La crise du règlement des différends de l’OMC se termine : quelle direction prendre maintenant ?
Bon nombre des différends entre les membres de l’OMC sont en suspens alors que les États-Unis continuent de bloquer les nominations à l’organe chargé d’examiner les appels. Simon Lester de WorldTradeLaw.net and China Trade Monitor, expose les causes de la crise, et ce qu’il convient de faire pour débloquer la situation.

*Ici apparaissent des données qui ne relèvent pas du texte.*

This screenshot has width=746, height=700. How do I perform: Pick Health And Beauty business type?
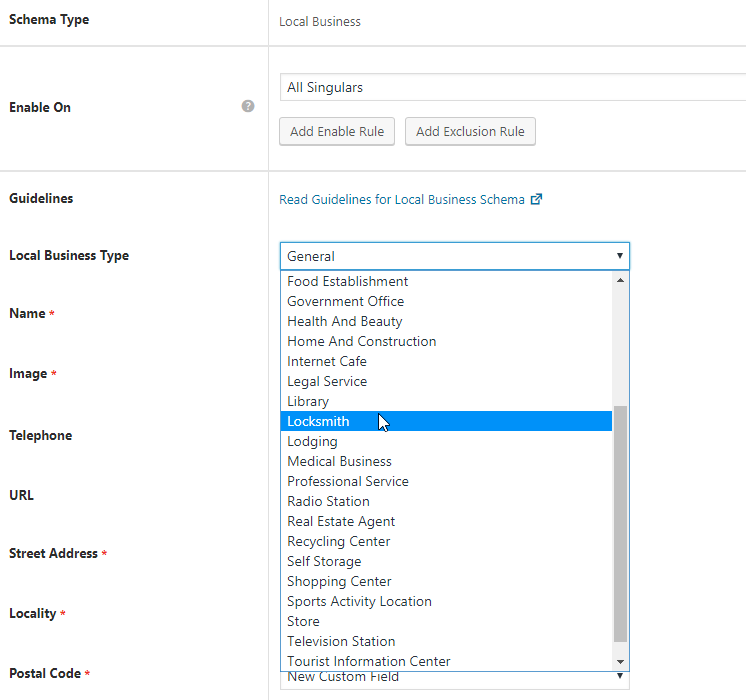[344, 321]
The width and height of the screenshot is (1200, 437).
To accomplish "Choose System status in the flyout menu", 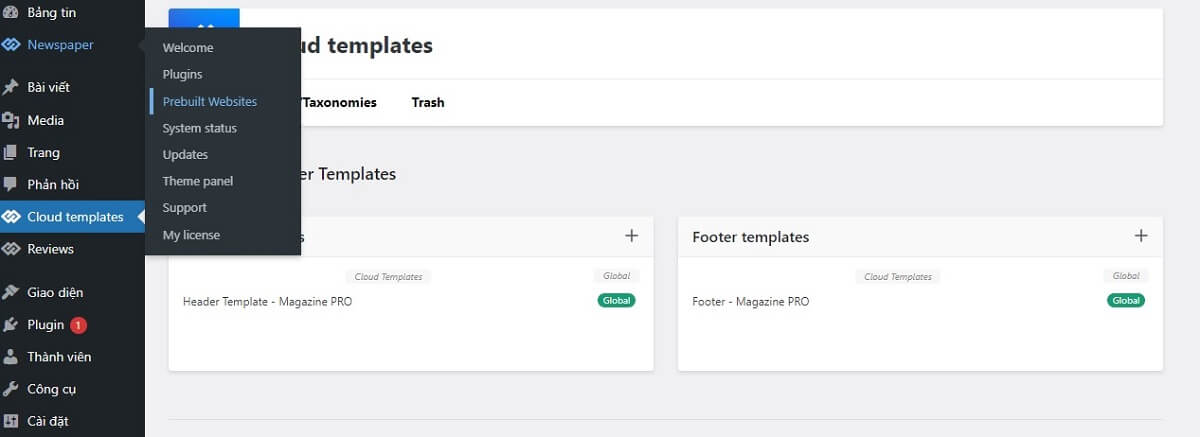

L’organe de règlement des différends de l’Organisation mondiale du commerce (OMC) traverse une crise grave. Son mécanisme d’appel ne fonctionne plus car les États-Unis ont bloqué la nomination des membres de l’organe d’appel : par conséquent, la plupart des rapports des groupes spéciaux font l’objet d’un appel « dans le vide » et les différends ne sont pas réglés. À l’heure actuelle, les membres de l’OMC ont donc beaucoup de mal à faire appliquer les obligations au titre de l’OMC au moyen des plaintes contre les mesures qu’ils jugent comme étant en violation de ces obligations.
Peut-on résoudre la crise de l’organe d’appel en y ajoutant des problèmes ?
Lorsqu’elle a été priée d’indiquer ce qu’il faudrait faire pour lever le blocage des États-Unis, la représentante au Commerce du pays, Katherine Tai, n’a pas offert de propositions concrètes quant à la façon de réformer l’organe d’appel de manière à dissiper les préoccupations de Washington. Elle a plutôt mentionné des problèmes plus larges du système de règlement des différends et encouragé les membres de l’OMC à y réfléchir./p>
Peut-on résoudre la crise de l’organe d’appel en y ajoutant des problèmes ? En théorie, une telle approche peut s’avérer efficace pour résoudre les divergences, puisqu’il existe ainsi plus d’opportunités de réaliser des concessions. Cependant, en l’espèce, les efforts des États-Unis ne s’accompagnent pas de propositions concrètes sur les problèmes spécifiques comme sur les problèmes larges, et pourraient donc ne pas être fructueux.
La crise de l’organe d’appel
Cela fait plusieurs années que les États-Unis se disent préoccupés par l’organe d’appel, mentionnant entre autres sa « trop grande portée judiciaire ». Ils sont finalement passés de la parole aux actes. Sous l’administration Obama, les États-Unis décidèrent de ne pas reconduire le membre de l’organe d’appel des États-Unis pour un second mandat, présentant plutôt un autre candidat. Poussant cette approche déterminée encore plus, ils s’opposèrent par la suite à la reconduction du mandat du membre coréen de l’organe d’appel au sujet duquel ils avaient des préoccupations et firent pression pour qu’il soit remplacé.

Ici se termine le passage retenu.